Ups and downs

Last week was a difficult one. I'm in a fair bit of pain; as usual, it changes all the time. The burning shoulder blade that was consistent for months but which was tolerable has given way to an ache in my ribs that makes it hard to concentrate on what's going on around me and only responds to Tylenol 3s. Meanwhile, I've stopped the Naproxen on the advice of Dr. Second, and the feeling that I've been bayoneted through my sternum and mid-back has returned. A few nights ago I couldn't sleep at all because of the pain, and the codeine did nothing to help; more nights like that would be hard to take. I made it through last night without any T3s, but I wake very early with the mid-back pain, which is only alleviated somewhat by getting out of bed and walking around.

On Friday, I went to see the spine radiologist at the hospital to get a full explanation of my CT scan. I laid out my history, and he said, "Do you have a medical background?"

"No," I replied, "I'm simply a long-term breast cancer patient." Later, when I clearly couldn't understand what he was doing his best to explain, I told him that I was not as smart as he seemed to think I was. He showed me the same thing Dr. Second explained earlier in the week; in January my spine looked grey on the film; now it's mostly white, not uniformly (which might indicate an osteoporotic spine being strengthened) but in splotchy bits. He kept talking about "bone change" and "bone reaction" being very clear, but it's still not clear to me whether the reaction, which is bone-building, means holes that were caused by the cancer are responding to treatment, or whether the bone-building represents new tumours. Has the last nine months meant improvement or worsening of the bone mets? I'm still not sure. Dr. Lee seems to think it's improvement. I got the feeling the radiologist is not so sure.

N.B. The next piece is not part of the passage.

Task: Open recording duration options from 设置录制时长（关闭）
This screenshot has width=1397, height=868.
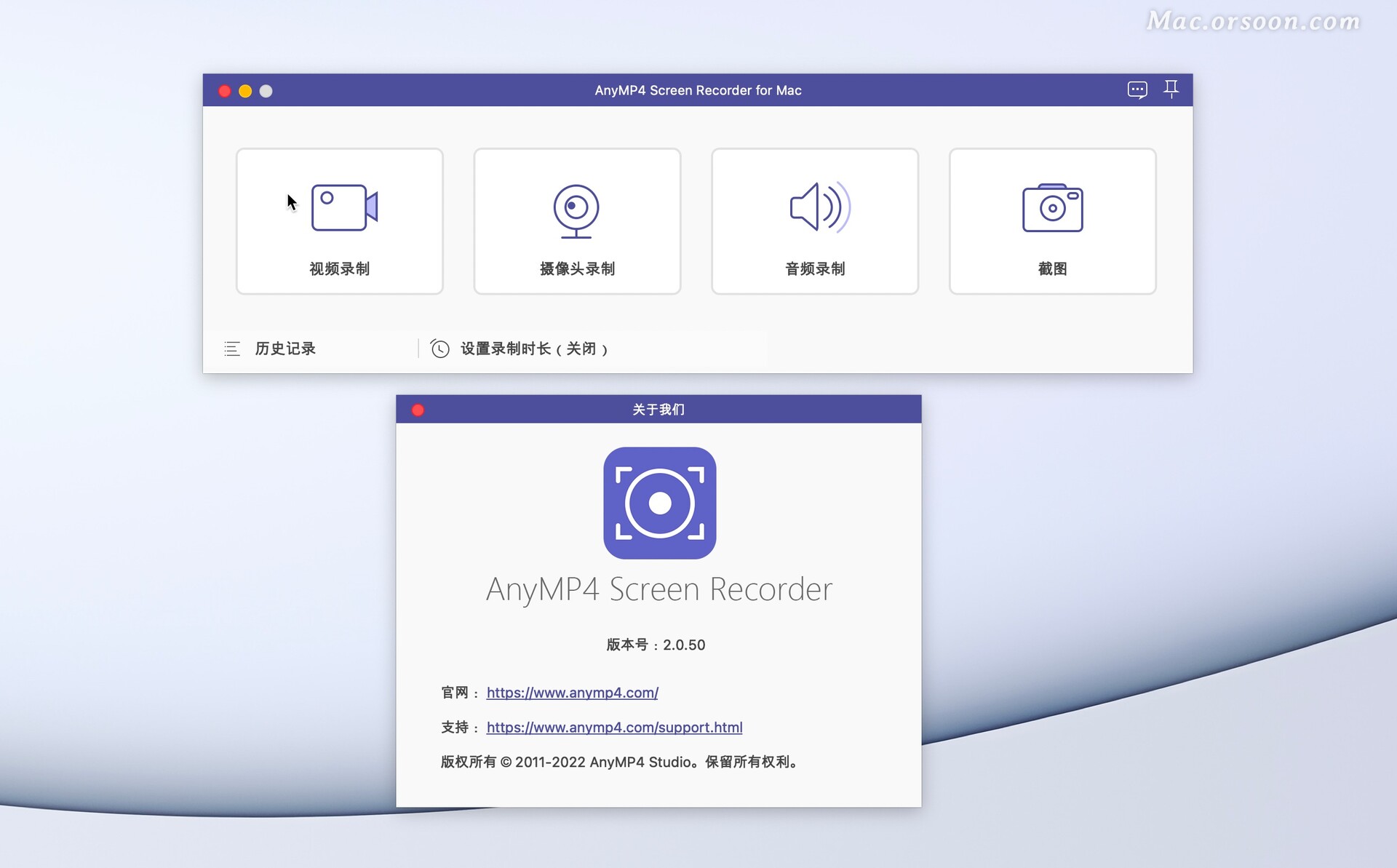Action: tap(535, 349)
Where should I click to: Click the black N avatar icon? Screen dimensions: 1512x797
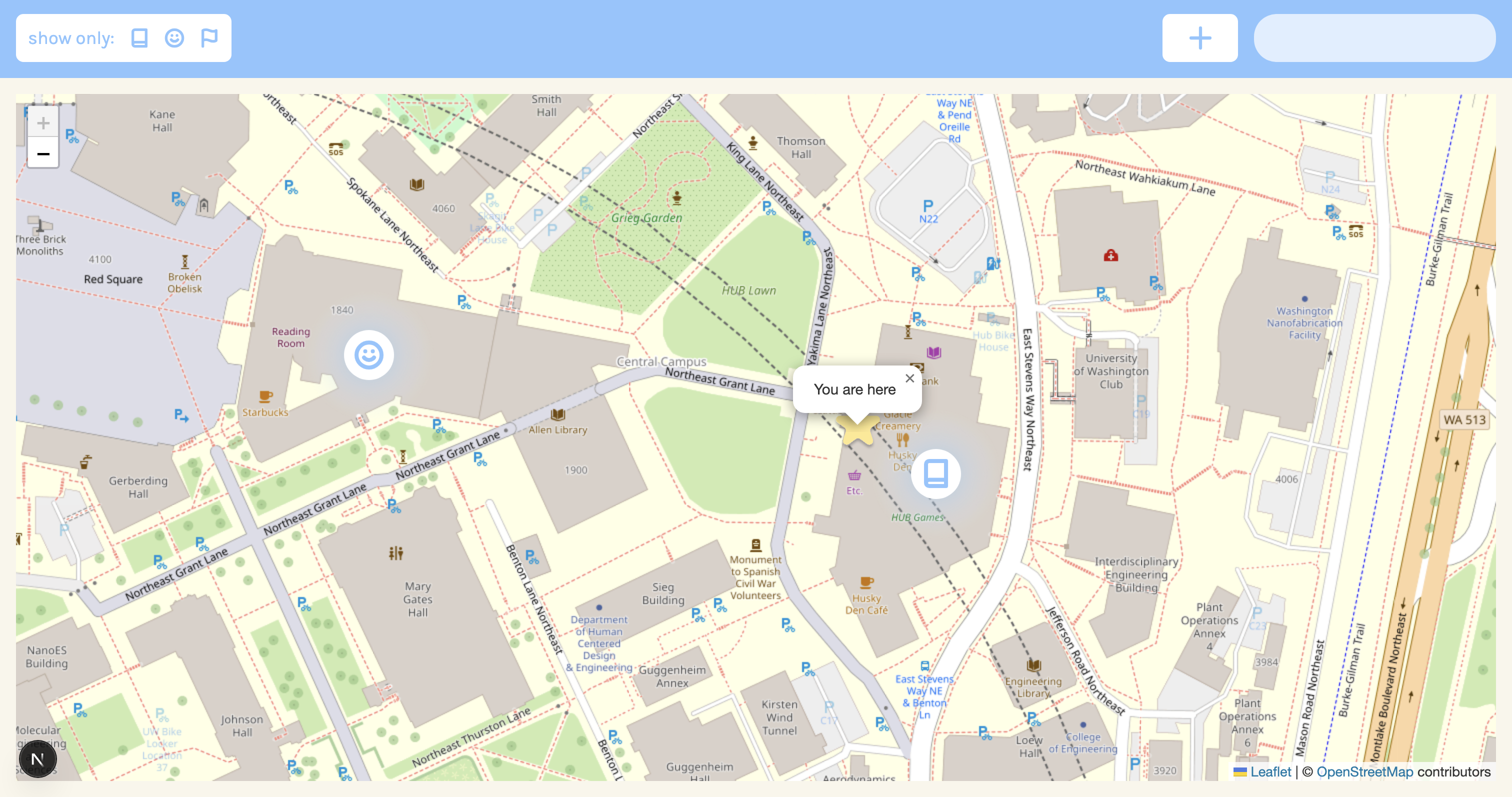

In any case, he is pretty convinced there's cancer throughout my spine, and after Dr. Lee arrived she went so far as to say she was 80 percent sure he was right, and ordered a bone biopsy. Both of them concurred that there is not much point in my having my spine surgically corrected if the pain is coming from the cancer (but how do they know the pain doesn't have multiple sources?) and that I should now be having radiation treatment to the bones. What pisses me off is the fact that the radiologist referred to my grey spine in the January picture as osteoporotic. When I began taking arimidex, the cancer drug that can weaken bones, in 2006, Dr. Lee ordered a bone density test. The test result said the same thing it's always said: very good result, but of course they only measured my hips; the spine was not measured because of the presence of metal rods. Another bone density in July 2008 said the same thing. But it seems clear now that a CT scan would have showed them a couple of years ago that my spine was weakening. Why did they rely on the bone density test, which was clearly inadequate?

I think Dr. Lee was a little sheepish that I did an end-run around her and went straight to the radiologist, who doesn't usually see patients, because I didn't find her explanation adequate, and also because she's been treating this cancer rather optimistically for the past eight months. And I'm sure she also thinks I've upset myself needlessly by asking to see the films.

She may be right. On Saturday morning I took the bus to Kitchener and wept the whole way. I just couldn't stop it. I don't do that very often, and my mom cheered me up when I got there. But I think I am in a difficult stage. I feel enormously better when I take the codeine pills, but it means my day is very up and down, both physically and emotionally. And my digestive tract is pretty gummed up!

I am not looking forward to the bone biopsy, nor to more weeks of radiation treatment.

Pollyanna moments:
Big hugs from my sister, chats with her lovely kids, whupping her partner at Scrabble, holding hands with my dad, laughing with my mom.